FFLOM: A Flow-Based Autoregressive Model for Fragment-to-Lead Optimization
Jieyu Jin, Dong Wang, Guqin Shi, Jingxiao Bao, Jike Wang, Haotian Zhang, Peichen Pan, Dan Li, Xiaojun Yao, Huanxiang Liu, Tingjun Hou, Yu Kang
Abstract
Recently, deep generative models have been regarded as promising tools in fragment-based drug design (FBDD). Despite the growing interest in these models, they still face challenges in generating molecules with desired properties in low data regimes. In this study, we propose a novel flow-based autoregressive model named FFLOM for linker and R-group design. In a large-scale benchmark evaluation on ZINC, CASF, and PDBbind test sets, FFLOM achieves state-of-the-art performance in terms of validity, uniqueness, novelty, and recovery of the generated molecules and can recover over 92% of the original molecules in the PDBbind test set (with at least five atoms).
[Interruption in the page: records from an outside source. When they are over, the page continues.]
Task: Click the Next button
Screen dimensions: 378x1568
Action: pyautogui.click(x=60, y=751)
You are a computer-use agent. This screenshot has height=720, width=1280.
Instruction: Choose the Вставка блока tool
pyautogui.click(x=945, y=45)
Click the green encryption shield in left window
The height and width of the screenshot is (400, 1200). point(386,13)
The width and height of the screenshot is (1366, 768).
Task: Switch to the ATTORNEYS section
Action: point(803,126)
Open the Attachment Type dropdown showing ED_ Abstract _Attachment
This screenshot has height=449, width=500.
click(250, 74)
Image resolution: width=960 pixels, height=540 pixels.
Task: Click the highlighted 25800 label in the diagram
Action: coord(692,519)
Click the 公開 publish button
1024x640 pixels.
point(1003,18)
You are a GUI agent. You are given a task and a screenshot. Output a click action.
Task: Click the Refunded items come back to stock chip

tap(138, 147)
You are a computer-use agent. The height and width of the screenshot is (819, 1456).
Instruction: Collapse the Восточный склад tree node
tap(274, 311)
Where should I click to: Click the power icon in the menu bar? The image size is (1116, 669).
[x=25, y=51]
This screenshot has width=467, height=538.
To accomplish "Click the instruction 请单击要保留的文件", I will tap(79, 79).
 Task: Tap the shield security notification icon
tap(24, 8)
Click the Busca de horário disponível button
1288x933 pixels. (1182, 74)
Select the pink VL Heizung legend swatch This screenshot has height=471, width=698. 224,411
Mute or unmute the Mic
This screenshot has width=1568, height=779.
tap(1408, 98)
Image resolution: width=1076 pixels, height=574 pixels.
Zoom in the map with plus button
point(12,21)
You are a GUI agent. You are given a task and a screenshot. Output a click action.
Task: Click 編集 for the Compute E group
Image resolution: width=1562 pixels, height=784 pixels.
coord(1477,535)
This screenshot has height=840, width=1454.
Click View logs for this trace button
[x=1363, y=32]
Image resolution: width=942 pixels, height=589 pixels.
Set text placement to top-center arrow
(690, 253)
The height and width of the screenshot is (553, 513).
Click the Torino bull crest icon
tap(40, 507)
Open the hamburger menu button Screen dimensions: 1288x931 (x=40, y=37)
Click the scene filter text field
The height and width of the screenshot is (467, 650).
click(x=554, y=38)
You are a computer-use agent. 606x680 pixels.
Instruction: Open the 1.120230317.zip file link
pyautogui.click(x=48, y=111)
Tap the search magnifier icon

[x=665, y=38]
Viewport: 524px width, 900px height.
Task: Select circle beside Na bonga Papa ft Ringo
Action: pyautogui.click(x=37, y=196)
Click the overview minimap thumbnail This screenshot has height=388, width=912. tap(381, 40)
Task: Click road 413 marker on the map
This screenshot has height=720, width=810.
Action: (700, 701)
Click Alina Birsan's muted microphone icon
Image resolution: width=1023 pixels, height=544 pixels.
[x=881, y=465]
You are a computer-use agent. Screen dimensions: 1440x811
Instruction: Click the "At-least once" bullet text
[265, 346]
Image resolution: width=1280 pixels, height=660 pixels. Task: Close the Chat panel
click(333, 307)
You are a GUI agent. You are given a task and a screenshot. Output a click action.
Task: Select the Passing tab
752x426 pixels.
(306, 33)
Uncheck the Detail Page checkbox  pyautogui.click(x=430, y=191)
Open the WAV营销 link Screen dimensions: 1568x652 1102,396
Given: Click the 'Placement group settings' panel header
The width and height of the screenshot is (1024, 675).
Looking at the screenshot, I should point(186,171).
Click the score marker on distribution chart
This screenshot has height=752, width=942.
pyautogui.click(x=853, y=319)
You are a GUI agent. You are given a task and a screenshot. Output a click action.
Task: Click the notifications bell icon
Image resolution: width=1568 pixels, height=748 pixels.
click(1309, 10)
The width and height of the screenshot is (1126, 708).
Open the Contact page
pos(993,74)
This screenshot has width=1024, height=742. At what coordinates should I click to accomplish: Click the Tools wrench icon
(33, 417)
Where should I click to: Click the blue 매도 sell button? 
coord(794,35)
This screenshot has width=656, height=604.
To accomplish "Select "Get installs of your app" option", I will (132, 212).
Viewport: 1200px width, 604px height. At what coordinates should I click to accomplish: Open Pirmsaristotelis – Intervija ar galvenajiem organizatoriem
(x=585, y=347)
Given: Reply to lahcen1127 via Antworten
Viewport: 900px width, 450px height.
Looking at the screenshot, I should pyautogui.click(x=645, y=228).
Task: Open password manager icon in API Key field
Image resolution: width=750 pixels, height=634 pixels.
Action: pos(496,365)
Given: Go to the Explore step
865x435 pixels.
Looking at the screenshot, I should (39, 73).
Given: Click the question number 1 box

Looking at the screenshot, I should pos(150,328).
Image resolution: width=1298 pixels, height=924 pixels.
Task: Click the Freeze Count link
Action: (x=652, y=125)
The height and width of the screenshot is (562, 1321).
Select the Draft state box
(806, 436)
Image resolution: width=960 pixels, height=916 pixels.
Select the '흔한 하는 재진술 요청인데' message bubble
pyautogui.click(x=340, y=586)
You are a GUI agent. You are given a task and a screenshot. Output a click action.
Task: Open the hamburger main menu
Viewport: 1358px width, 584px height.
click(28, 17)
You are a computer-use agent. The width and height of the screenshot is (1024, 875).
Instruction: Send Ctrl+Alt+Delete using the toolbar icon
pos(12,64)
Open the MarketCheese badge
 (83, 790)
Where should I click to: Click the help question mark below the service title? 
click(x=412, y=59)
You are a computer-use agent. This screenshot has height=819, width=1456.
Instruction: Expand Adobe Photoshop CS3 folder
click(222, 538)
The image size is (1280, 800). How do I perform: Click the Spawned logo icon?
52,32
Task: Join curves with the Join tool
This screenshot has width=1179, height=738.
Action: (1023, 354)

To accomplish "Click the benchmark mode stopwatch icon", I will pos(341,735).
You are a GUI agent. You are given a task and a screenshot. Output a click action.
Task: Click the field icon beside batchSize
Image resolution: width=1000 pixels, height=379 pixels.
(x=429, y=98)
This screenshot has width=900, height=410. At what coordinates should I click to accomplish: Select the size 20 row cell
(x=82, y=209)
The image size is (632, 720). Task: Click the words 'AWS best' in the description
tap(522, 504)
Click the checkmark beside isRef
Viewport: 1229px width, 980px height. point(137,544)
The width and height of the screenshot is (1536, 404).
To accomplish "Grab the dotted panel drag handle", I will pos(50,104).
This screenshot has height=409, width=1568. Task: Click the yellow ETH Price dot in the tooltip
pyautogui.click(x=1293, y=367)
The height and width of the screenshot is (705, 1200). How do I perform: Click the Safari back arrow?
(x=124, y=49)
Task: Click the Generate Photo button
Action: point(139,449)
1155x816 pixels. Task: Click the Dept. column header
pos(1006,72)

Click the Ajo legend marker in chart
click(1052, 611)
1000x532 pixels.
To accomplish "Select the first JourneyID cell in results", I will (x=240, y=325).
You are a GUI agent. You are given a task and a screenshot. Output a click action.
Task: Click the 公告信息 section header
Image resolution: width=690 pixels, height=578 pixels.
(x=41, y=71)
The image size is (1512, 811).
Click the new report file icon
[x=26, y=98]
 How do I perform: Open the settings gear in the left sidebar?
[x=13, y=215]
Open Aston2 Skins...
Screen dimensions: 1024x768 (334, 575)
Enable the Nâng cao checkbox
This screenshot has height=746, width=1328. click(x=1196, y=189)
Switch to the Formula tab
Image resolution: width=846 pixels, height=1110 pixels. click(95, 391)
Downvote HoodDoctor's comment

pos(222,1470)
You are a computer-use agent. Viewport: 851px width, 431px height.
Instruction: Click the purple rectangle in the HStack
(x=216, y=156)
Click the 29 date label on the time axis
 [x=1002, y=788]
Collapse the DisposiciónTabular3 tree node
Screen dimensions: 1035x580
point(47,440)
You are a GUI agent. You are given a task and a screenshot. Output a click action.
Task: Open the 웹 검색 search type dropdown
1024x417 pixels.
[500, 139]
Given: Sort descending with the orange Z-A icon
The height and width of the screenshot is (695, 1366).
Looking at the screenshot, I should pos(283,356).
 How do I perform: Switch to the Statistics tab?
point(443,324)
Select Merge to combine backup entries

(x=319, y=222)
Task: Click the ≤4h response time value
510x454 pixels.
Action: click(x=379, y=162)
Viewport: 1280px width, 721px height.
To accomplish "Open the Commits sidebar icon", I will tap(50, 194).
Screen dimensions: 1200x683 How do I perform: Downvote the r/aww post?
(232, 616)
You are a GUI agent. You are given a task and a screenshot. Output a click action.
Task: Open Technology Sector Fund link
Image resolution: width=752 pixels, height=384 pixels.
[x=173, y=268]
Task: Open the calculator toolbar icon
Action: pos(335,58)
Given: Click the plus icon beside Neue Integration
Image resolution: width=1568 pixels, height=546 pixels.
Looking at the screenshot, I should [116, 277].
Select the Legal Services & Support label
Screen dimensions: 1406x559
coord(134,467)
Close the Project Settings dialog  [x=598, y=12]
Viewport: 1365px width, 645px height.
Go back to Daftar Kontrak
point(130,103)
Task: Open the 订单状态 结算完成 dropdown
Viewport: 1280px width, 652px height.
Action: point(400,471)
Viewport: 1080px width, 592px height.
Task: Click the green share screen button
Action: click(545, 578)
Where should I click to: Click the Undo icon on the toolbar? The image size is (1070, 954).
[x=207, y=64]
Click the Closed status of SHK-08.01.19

FFLOM also exhibits excellent potential applicability in several practical scenarios encompassing fragment linking, PROTAC design, R-group growing, and R-group optimization. In all four cases, FFLOM can perfectly reconstruct the ground-truth compounds and generate over 74% of molecules with novel fragments, some of which have higher binding affinity than the ground truth.